Turbulence and Self-Reflection
And so we come face to face with yet another Hump Day. Anyone freaking worn out yet???
Something I’ve painfully discovered during the last seven weeks since IRONMAN is that these blogs don’t self-author, my dog won’t entertain herself, my laundry doesn’t clean itself, and my groceries won’t cook themselves. Life, apparently, takes a great deal of effort, energy, enthusiasm, and tact. No wonder we’re all exhausted constantly.
School started this week. No, you read that correctly. School is IN SESSION this early in August. The year is coming full circle as the seasons of change come whipping in from the east. I’m sitting here writing down my thoughts, pining away for last May to relive graduation, June to tear through IRONMAN, and the rest of summer to enjoy more Aces, camping, and shenanigans with my friends. Embarrassingly enough, that barely happened and certainly not on the level I would’ve hoped. And here comes fall.
A year as crazy as this has got to be chock full of changes. Twelve months full of weddings, unexpected treats, fun discoveries, and the occasional tearing of the heart strings. It’s hard to fully grasp what has occurred this year. I’m sure many of you have had similar experiences. Perhaps you feel a tad lost or completely disgruntled. Or maybe, just maybe, you’re one of the lucky ones who are just having the best year of your life and nothing can slow you down.
My weekly routines have changed drastically. I have my swim schedule carved into stone, as well as my meal times, the rest of the pieces seem to fall in where they may, but it’s exhausting trying to handle it all. I honestly do not understand how I survived grad school followed closely by a 140.6 mile race. I tip my hat to you parents out there. That thought is just overwhelming at the moment and I just had the busiest year of my life…

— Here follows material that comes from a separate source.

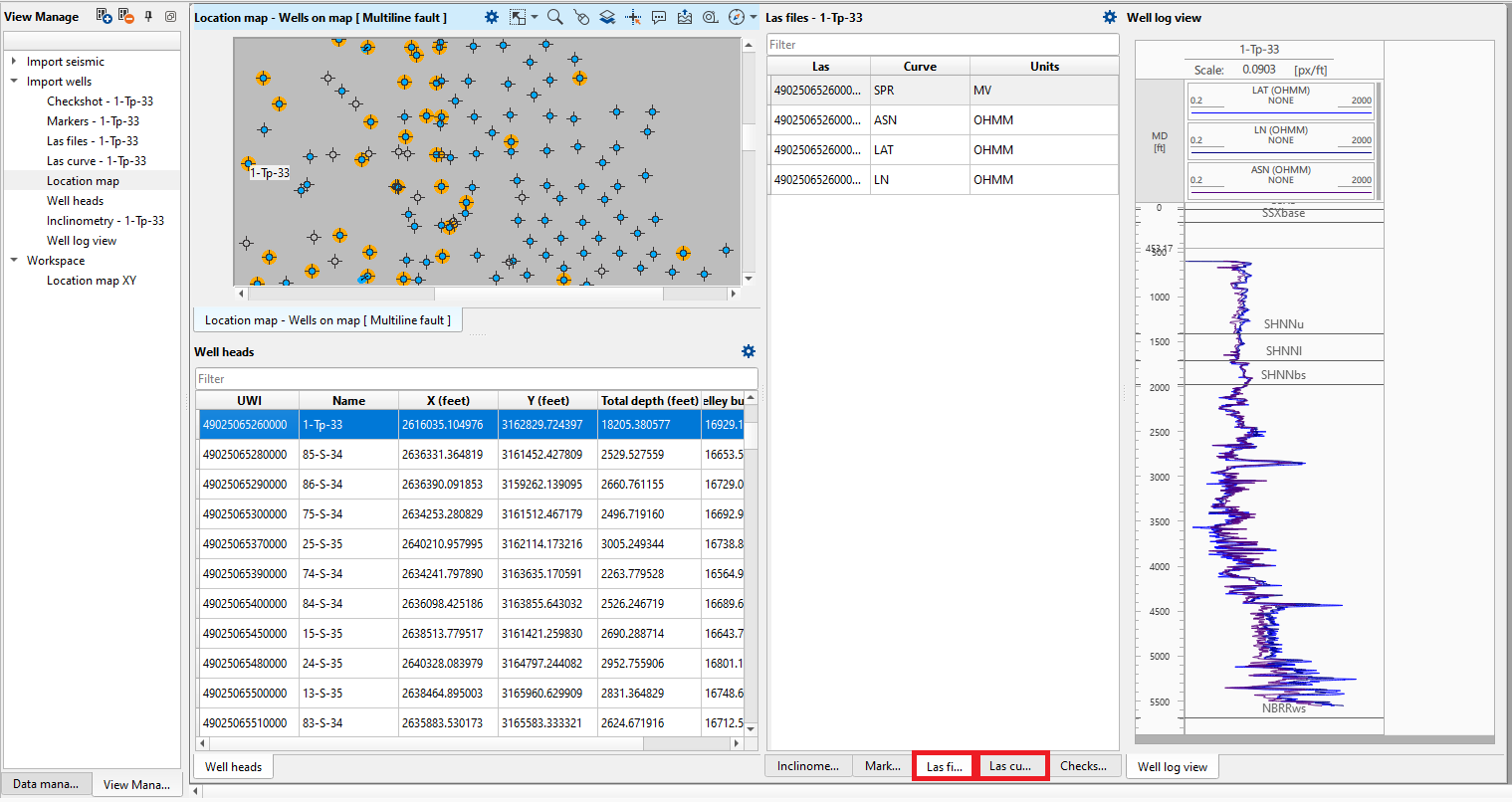Pin the View Manager panel
Screen dimensions: 1512x802
tap(148, 16)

So pressing forward to the last four months of the year, what does the new me look like? Well physically I look the exact same, although my sister insists my hair looks lighter. The innards, though, are very different than they were on January 1, 2013. I feel the same, but then again, I feel completely different. I don’t quite feel transplanted into someone else’s body but my interests, desires, and ideas aren’t the same Russell I used to know (be). Odd years are just my thing. For reasons unbeknownst to myself, the stars align when I’m an even age and incredible things happen. Despite some of it no longer being applicable, my blog from 2011 on self-reflection still remains accurate to a frightening degree. What good is living without the self-reflection?

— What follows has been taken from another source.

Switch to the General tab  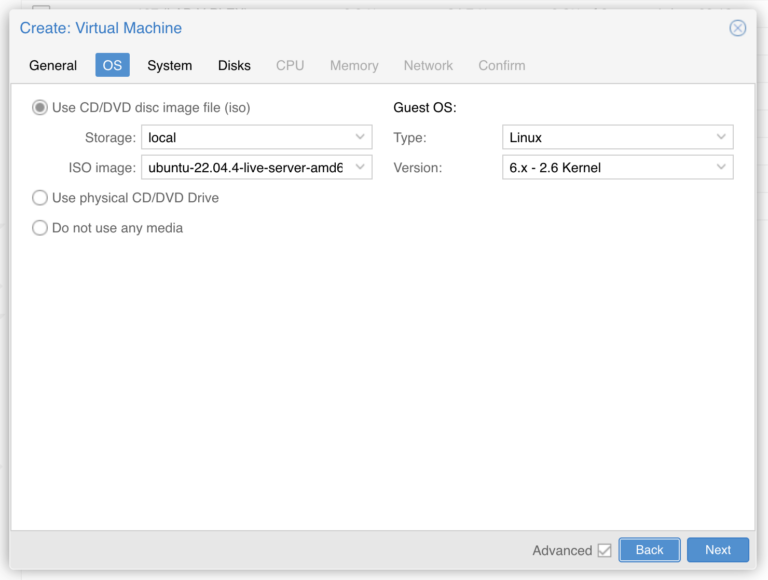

I wish the comparison to the old me was as simple as being able to say I’m just grown up now. While that is true, I’ve been an adult for a while. That does describe the general train of thought I’m feeling though…
I feel a tad bit lost, sort of alone, and very confused. Great things have happened this year. Heck, phenomenal things have happened this year. 2013 has thoroughly trumped 2011 as the year of my life and it all happened so naturally. I’ve attended more weddings than any human should have to in a single year, climbed more mountains, and pressed on in ways in which I hadn’t planned on. I’ve watched people come and go, longed for reunions with old friends from early college and middle school days, and yet still something is amiss.
A recent discussion brought up the analogy that I’m like a caterpillar that has been transported into the body of the Hulk and hasn’t adjusted to the new body frame, larger limbs, or other physiology. Instead, I go crashing around and through things trying to re-identify, reorient, refocus, and rediscover who I am, flailing through life and tumbling around wandering. The act of identity transformation, much like change, is never an easy thing, especially when it is drastically disorienting. One’s identity is not something to be taken lightly, and huge, drastic changes in that identity are bound to be something that upsets the boat. Perhaps the boat isn’t sinking, but it’s certainly filling with water. Good thing I enjoy a solid swim…
Frankly, I have no expectations for the rest of the year. It will just have to take its course, as it always does. The great brings the not-so-great, and the fun brings the unfun, to no one’s surprise. A life in flux is a normal life. So what’ll it be? Changes and craziness or same old same old? Guess there’s no choice in the matter.
My plan is to finish the year strong, no matter what that entails. I welcome a challenge but don’t welcome a change. I’ve gotten better at accepting change throughout this year, and boy what a lot of changes there have been, but maybe 2014 will be a better year for acclimating to change since 2013 hasn’t brought me fully up to speed.